Diffuse Large B-Cell Lymphoma (DLBCL) is the most common histological subtype of Non-Hodgkin’s Lymphoma (NHL). Primary retroperitoneal DLBCL is uncommon and has seldom been reported. Extrinsic compression of the duodenum due to lesions originating from the retroperitoneum is also rare. We present a case of a 39-year-old man who presented with inability to tolerate oral intake, abdominal pain, an upper abdominal mass and postprandial bilious vomiting caused by a large DLBCL arising from the retroperitoneum causing extrinsic compression of the duodenum. The cause of compression was initially presumed to be a neoplasm arising from the uncinate process of the pancreas or duodenum because of its proximity to the uncinate process and apparent widening of the C loop of duodenum. Repeat Computed Tomography (CT) scans were obtained because of the rapid increase in the size of the mass, normal levels of tumour markers such as Cancer Antigen (CA) 19-9, Carcinoembryonic Antigen (CEA) and no evidence of jaundice in spite of the large size of the mass. It revealed encasement of the uncinate process of pancreas with no involvement of parenchyma of the pancreas, thereby mimicking a pancreatic tumour. The neoplastic lymphoid cells were positive for Leukocyte Common Antigen (LCA), Cluster of Differentiation (CD)20, CD10, B-cell Lymphoma 2 (Bcl-2) and were negative for Creatine Kinase (CK), CD23, CD30, Anaplastic Lymphoma Kinase (ALK) and cyclin D1, D3 and D5. The Ki67 proliferative index was greater than 95%. Retroperitoneal DLBCL although rare should be considered in cases of duodenal obstruction.
Case Report
A 39-year-old man presented to the Department of Surgery, at our institution with inability to tolerate oral intake, abdominal pain, an upper abdominal mass and postprandial bilious vomiting. This difficulty had progressed over the preceding two weeks, commencing with intolerance of solids with gradual development into dysphagia to liquids and was accompanied by an approximate 10 kg weight loss. The patient had no fever or drenching night sweats. He had no previous surgery and no significant medical history, but had a history of chronic alcohol intake and tobacco usage.

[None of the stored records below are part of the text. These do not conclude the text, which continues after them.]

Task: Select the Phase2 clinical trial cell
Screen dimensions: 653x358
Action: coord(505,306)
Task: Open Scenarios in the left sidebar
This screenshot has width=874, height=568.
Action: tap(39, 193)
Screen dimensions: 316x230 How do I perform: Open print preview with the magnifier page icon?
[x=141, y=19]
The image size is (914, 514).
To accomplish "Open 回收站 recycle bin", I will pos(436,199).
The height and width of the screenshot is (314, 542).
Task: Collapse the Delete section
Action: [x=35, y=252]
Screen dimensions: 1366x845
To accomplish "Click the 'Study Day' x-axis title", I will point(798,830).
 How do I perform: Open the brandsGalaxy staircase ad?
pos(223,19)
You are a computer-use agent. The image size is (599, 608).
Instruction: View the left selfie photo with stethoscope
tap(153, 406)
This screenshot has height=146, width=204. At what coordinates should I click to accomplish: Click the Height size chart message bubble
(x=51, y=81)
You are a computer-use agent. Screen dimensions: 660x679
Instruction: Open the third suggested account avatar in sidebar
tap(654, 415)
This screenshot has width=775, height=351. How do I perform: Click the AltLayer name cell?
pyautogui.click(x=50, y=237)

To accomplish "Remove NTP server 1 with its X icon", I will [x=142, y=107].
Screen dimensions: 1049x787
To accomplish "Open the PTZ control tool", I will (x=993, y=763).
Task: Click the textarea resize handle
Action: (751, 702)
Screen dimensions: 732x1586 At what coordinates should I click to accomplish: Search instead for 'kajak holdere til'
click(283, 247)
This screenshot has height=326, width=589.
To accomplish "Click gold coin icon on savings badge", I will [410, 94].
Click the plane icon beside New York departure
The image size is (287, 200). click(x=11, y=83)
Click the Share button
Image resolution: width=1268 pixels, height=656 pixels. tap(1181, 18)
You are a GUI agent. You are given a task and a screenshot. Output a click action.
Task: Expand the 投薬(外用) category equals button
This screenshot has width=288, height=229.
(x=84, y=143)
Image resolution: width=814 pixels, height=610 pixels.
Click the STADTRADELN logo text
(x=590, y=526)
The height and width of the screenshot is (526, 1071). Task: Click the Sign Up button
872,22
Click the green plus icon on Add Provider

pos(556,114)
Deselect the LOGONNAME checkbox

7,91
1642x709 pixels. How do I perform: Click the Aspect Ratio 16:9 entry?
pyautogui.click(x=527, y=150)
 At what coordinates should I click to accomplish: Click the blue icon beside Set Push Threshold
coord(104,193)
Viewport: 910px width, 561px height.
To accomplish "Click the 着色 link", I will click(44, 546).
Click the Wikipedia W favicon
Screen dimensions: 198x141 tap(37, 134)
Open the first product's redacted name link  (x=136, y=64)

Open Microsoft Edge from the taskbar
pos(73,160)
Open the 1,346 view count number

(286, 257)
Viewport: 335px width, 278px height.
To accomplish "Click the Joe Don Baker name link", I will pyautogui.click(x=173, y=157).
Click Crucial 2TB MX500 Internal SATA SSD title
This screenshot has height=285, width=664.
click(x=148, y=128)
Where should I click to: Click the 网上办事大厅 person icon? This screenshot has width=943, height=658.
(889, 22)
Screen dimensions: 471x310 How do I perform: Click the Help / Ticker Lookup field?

Physical examination revealed an afebrile, thinly built gentleman, with normal vital signs and no generalized lymphadenopathy. Abdominal examination revealed an upper abdominal fullness which was confirmed to be a 20 cm x 15 cm mass which was minimally tender, had smooth surface and firm consistency. The mass did not move with respiration, did not fall forward in the lateral positions and had no intrinsic mobility. The swelling had a well defined inferior and lateral boundaries, extending from the epigastrium to below the umbilicus and to the right hypochondrium. The swelling almost doubled itself during the hospital stay of 10 days.
Laboratory work-up yielded a high lactate dehydrogenase value of 449 U/L, CA 19-9 value of 3 U/ml, CEA value of 2.25 ng/ml without other abnormalities. Ultrasound identified a thin walled heterogeneous hypoechoic mass lesion in the right upper quadrant of the abdomen measuring 13.1 cm x 10.6 cm x 11.1 cm.
An acute abdominal series which included Posteroanterior (PA) erect abdomen, Anteroposterior (AP) supine abdomen and PA chest radiographs, visualized no evidence of Gastrointestinal (GI) obstruction.
The initial Computed Tomography (CT) revealed a well-defined, lobulated, mildly enhancing soft tissue attenuating lesion in the region of the uncinate process of the pancreas causing widening of the C loop of the duodenum. The mass appeared to be extending anteriorly into the 3rd part of duodenum causing compression of bowel loops and encasement of Superior Mesentric Artery (SMA) and its branches with compression of the Inferior Vena Cava (IVC) [Table/Fig-1]. Hence, he was initially diagnosed to have an uncinate process tumour/ duodenal Gastrointestinal Stromal Tumour (GIST) based on radiographic appearance.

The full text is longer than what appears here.